Амар внимательно всмотрелся в лица сидевших в грузовике, он голову бы дал на отсечение, что их рассказ — чистая правда.

— Ты рехнулся, — ответил он Мохаммеду, подумав при этом, что не доверять никому почти так же глупо, как и доверять всем подряд.

Как бы там ни было, водитель автобуса, казалось, ни на минуту не усомнился в услышанном. Подождав, пока грузовик развернется, он поехал следом. Со всех сторон их окружали крутые голые склоны, солнце пекло, как в аду. Когда они выехали на магистраль, грузовик увеличил скорость, то же сделал и автобус, и внутри стало посвежее. Водитель крикнул, обращаясь к людям, безмолвно сидевшим за его спиной: «Молитесь! Ведь вы едете из Сиди Бу-Хта!» Это была блестящая мысль. Если возле Баб эль-Гиссы они наткнутся на полицейский патруль, молитва паломников, возможно, отведет от них подозрения.

Qua-a-l achfn nebbi,

Selliou alih.

Qual'la-a-ah m 'selli alih,

Karrasou'llah!

Запели они. Автобус катил по ровному шоссе, переехал через мост, спугнув двух белых аистов в речушке внизу, и стал взбираться по петляющей дороге между зарослей тростника. Вряд ли это был подходящий момент взывать к заступничеству свыше, после того как все в целости и сохранности вернулись с паломничества, и водитель прекрасно это знал; цинизм его предложения заключался в том, что он знал, что вряд ли во всем Фесе найдется пара понимающих это французов, и эти двое точно не полицейские. Марокканцы нередко могли рассчитывать на бестолковость французских блюстителей порядка.

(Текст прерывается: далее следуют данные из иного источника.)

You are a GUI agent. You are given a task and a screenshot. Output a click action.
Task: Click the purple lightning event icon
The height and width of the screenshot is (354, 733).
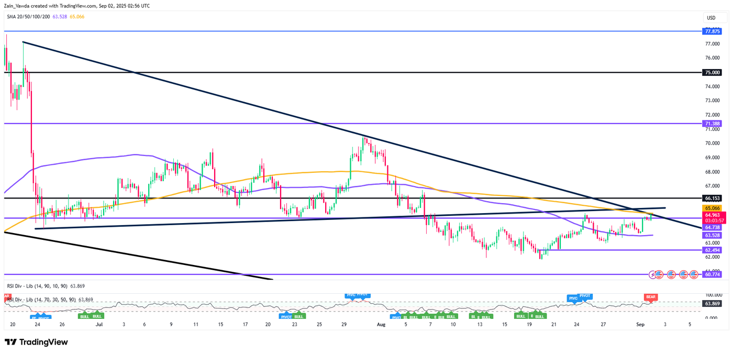pyautogui.click(x=653, y=274)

Поскольку слуге всегда удается разузнать о хозяине больше, чем хозяину — о слуге, марокканцы понимали, что могут позволить себе мелкие оплошности, не боясь быть пойманными за руку, тогда как французы не располагали подобным преимуществом; они, по определению, не могли никого обмануть. Марокканцы, так или иначе общавшиеся с французами, знали, куда ходят их господа, с кем видятся, что говорят, как себя чувствуют, что едят, где и с кем пьют и спят и почему они поступают именно так, в то время как у французов было лишь самое приблизительное, шаблонное и застывшее представление о вкусах, обычаях и повседневной жизни коренных обитателей земли, на которой они обосновались. Если кавалерийский офицер однажды не столь лихо садился в седло, как обычно, то его ординарец подмечал это, начинал раздумывать о причинах и тайком следить за своим командиром. Если чиновник вдруг закуривал сигарету непривычной марки, мальчишка, чистивший ему ботинки, обращал на это внимание и делился размышлениями по этому поводу со своими приятелями. Если хозяйка дома вместо обычных двух выпивала утром только одну чашку café au lait[159]Кофе с молоком (фр.) , это возбуждало любопытство горничной и она сообщала об этом уборщице и прачке. Сохранить хотя бы иллюзию частной жизни французы могли только лишь сделав вид, что туземцев не существует вовсе, а это автоматически предоставляло последним огромные преимущества. Вот почему полиция вряд ли заподозрила бы что-нибудь странное в пении паломников, напротив, это могло придать пассажирам автобуса безобидный вид, так как они знали, что, когда речь заходит о религии, французы предпочитают не вмешиваться.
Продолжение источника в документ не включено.